Support and challenge- LA/Academy/Ofsted:-
Visit schools to quality assure the organisation, based on the school responsibilities outlined above.
· Focus on the senior management roles of quality assurance, to validate internal judgements, including sample joint observations and joint work sampling.
· Explore fully any inconsistencies evidenced, particularly on transition and exit data.
· Support school development after inspection, with clear action plans, developed in discussion with the school.
DfE:-
· Devise, and keep under regular review, frameworks for every curricular that ensures every child leaves school with competency in these subjects appropriate to the needs of life, continuing study and the workplace.

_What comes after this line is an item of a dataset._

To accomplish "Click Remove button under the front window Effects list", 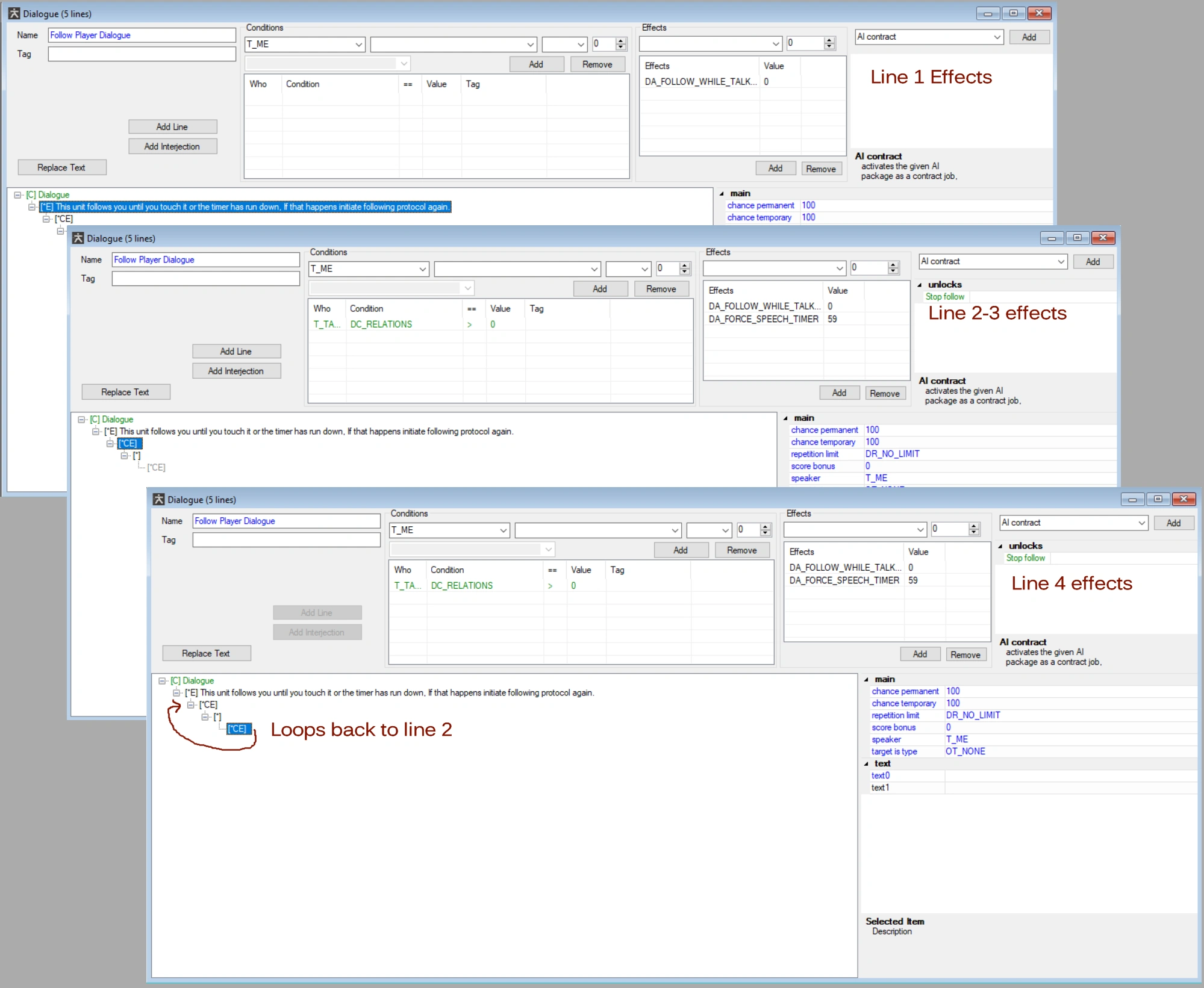I will [x=965, y=655].

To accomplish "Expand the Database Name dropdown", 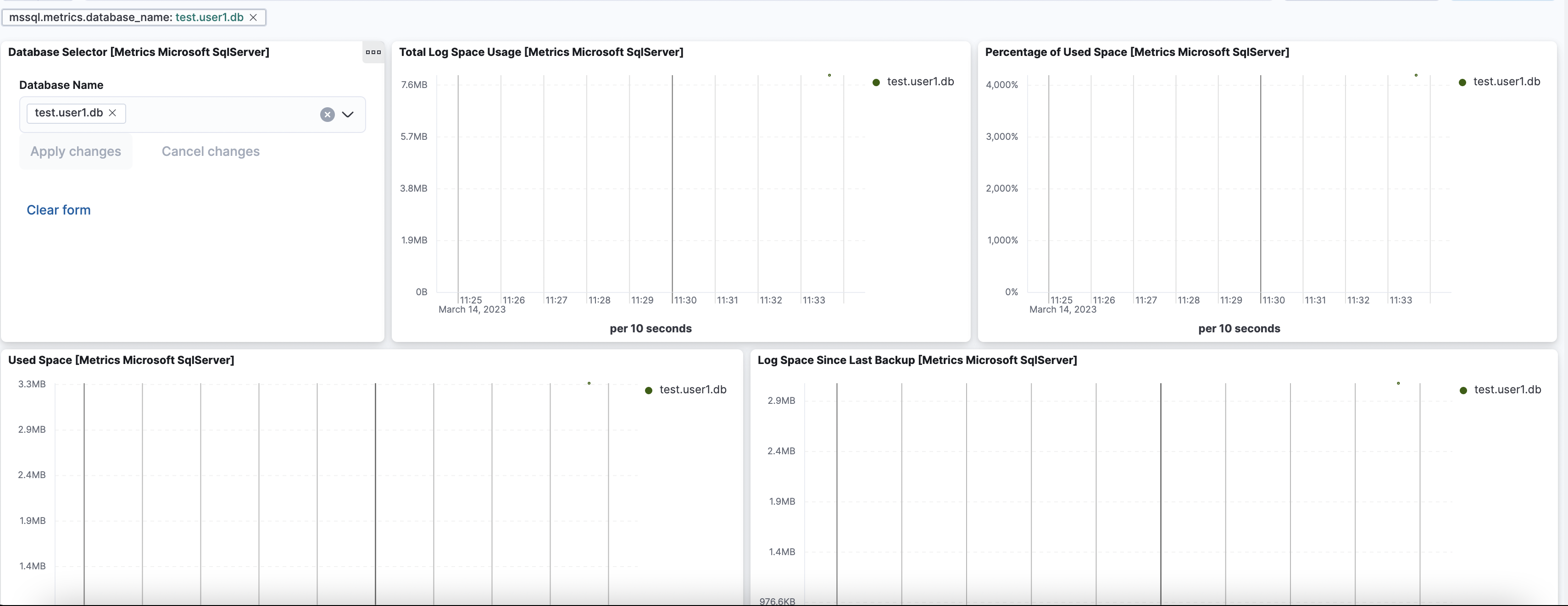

· All subjects will be subject to monitoring through national descriptors that support individual development until a child starts a formal examination route, when that grading will take effect. Equivalence between stage descriptors and examination grades will be established, to ensure all study routes are equally valued, as was highlighted in the 1987 TGAT report.
· Academic and vocational routes will be equally valued, as students prepare for the next phase of study, or the world of work.
· No student, at school leaving age will leave without a clear descriptor of their capabilities, through exam success and broader abilities.
· Children who may not achieve in line with expectations of their peers will be entitled to appropriate personal support, guidance and mentoring.
· Quality-assure Ofsted inspection/validation through sampling and mentoring by senior inspectors or Her Majesties Inspectors.
· Use its resources to explore and disseminate the best practice available throughout the world, to extend the information base for schools to develop their curricula and classroom approaches.
We need all the cards to stack up properly, not create a house of cards and see them all fall on the floor. Children get one chance and we as adults, should be capable of developing a system within which they can flourish.